(Saved entries)
▬▬▬

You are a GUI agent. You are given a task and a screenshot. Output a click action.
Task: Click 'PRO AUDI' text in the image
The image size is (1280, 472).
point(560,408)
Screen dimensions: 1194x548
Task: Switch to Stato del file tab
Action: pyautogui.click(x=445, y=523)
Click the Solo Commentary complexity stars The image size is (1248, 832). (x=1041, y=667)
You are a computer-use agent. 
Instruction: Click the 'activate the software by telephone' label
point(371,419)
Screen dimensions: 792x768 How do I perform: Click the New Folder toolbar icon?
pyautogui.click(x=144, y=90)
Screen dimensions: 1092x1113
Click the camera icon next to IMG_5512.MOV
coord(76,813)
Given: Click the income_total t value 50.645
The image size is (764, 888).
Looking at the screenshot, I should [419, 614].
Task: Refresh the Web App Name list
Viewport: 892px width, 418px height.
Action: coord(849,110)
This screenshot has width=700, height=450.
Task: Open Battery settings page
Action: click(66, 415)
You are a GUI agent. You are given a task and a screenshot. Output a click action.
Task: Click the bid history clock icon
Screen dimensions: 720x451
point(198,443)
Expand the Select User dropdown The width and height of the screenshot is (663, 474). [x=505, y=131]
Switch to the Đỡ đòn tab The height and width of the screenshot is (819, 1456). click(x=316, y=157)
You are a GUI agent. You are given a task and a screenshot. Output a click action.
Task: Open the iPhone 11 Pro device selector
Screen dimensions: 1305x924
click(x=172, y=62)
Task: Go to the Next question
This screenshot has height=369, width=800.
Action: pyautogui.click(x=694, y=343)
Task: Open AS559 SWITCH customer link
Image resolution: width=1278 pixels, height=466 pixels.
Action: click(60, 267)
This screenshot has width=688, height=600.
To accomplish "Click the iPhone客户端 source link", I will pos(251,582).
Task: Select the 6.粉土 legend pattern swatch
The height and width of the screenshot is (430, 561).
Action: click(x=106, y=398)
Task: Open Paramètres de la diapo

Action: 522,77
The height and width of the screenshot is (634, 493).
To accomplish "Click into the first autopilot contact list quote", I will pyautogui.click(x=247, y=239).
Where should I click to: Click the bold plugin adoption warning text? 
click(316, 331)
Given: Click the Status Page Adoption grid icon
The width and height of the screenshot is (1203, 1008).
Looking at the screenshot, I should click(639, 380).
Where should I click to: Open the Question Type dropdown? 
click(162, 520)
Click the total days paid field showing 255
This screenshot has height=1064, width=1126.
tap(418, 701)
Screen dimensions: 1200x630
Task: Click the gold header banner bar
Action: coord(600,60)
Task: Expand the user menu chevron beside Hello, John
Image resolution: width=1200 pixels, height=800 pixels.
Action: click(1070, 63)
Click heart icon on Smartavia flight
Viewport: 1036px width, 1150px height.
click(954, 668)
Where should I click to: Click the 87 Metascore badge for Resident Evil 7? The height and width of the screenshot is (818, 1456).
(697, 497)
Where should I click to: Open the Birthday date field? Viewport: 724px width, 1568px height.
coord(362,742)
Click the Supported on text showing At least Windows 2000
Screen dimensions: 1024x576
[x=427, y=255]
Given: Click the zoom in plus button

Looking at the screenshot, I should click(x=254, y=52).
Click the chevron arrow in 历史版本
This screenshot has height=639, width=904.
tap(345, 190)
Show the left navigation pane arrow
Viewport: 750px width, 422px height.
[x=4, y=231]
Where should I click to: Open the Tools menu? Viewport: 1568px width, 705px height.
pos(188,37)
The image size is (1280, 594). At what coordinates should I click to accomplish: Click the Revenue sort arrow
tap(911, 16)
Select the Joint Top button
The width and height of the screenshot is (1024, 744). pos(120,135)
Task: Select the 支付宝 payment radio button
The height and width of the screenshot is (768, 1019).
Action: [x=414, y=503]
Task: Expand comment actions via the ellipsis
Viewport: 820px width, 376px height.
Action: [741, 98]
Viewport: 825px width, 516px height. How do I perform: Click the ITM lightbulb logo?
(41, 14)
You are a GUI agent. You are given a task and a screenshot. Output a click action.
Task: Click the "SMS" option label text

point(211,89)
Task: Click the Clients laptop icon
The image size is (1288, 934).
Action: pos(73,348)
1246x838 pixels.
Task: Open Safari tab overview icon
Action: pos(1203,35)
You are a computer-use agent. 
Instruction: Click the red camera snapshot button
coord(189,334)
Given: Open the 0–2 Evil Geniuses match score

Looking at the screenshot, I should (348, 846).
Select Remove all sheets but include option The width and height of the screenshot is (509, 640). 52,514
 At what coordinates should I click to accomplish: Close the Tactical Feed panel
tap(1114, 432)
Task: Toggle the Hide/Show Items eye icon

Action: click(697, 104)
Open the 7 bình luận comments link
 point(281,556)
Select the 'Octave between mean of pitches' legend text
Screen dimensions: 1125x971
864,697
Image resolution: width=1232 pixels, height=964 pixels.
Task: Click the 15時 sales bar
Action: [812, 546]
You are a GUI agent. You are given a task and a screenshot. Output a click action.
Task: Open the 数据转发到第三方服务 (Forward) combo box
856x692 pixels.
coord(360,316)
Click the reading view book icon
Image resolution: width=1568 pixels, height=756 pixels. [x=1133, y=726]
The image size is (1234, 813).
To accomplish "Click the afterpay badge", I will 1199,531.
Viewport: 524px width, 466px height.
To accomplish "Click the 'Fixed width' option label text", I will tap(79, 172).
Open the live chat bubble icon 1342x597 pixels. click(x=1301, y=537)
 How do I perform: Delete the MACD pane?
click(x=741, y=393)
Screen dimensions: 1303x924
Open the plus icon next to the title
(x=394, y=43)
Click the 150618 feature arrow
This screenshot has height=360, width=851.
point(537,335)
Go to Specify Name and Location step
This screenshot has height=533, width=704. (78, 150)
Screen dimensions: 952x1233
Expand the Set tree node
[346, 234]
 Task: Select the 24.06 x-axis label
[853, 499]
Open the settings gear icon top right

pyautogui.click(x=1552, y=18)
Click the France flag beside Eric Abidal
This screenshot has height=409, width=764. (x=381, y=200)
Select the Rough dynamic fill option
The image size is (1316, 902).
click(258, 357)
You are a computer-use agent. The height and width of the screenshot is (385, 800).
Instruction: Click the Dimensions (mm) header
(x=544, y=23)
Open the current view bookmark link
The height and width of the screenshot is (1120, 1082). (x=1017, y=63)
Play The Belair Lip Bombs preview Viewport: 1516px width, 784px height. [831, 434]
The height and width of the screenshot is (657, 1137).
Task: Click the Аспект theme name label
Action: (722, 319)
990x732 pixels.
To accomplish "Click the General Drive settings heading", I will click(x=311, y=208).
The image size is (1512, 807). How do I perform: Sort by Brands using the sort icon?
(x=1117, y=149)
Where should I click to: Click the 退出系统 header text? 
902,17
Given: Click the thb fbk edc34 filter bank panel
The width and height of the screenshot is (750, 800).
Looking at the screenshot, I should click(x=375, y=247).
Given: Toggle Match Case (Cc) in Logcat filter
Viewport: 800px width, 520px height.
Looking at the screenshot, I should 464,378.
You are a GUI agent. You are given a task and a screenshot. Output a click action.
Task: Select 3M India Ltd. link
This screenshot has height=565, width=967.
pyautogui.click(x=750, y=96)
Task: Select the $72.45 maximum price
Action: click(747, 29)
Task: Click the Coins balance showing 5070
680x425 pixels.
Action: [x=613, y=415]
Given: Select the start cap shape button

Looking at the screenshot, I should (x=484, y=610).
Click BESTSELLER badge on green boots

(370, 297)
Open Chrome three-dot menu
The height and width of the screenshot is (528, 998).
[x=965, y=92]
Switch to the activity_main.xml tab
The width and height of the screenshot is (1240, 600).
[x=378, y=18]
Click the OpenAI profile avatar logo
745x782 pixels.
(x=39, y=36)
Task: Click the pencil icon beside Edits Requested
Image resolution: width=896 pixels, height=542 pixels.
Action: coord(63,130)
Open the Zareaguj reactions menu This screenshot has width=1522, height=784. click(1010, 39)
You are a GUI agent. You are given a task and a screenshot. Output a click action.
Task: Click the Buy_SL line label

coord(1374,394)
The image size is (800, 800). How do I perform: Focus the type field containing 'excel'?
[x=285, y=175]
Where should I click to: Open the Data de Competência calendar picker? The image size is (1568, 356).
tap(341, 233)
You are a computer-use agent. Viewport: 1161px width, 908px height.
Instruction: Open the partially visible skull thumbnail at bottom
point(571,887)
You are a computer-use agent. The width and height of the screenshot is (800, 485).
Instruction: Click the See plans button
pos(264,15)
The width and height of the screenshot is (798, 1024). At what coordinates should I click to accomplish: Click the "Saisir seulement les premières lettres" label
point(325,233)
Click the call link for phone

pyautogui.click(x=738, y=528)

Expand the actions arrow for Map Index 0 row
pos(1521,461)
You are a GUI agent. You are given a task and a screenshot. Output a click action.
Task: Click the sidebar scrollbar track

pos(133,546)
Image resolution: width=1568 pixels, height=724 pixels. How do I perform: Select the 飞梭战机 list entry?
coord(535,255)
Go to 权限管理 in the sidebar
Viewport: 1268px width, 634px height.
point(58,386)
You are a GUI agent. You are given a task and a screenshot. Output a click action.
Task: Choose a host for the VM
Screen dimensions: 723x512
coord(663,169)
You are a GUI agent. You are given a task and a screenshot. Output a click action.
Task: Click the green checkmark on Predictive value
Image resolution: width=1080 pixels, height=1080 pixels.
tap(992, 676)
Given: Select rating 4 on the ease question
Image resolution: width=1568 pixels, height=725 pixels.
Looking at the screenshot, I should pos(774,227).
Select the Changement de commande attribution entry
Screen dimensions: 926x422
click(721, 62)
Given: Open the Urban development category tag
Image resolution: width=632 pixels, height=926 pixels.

▬▬▬

WHAT YOU NEED TO DO: Line count for "chevron": count the lines in the records above that contain this word, and write only the number.

THE COMPLETED TASK: 2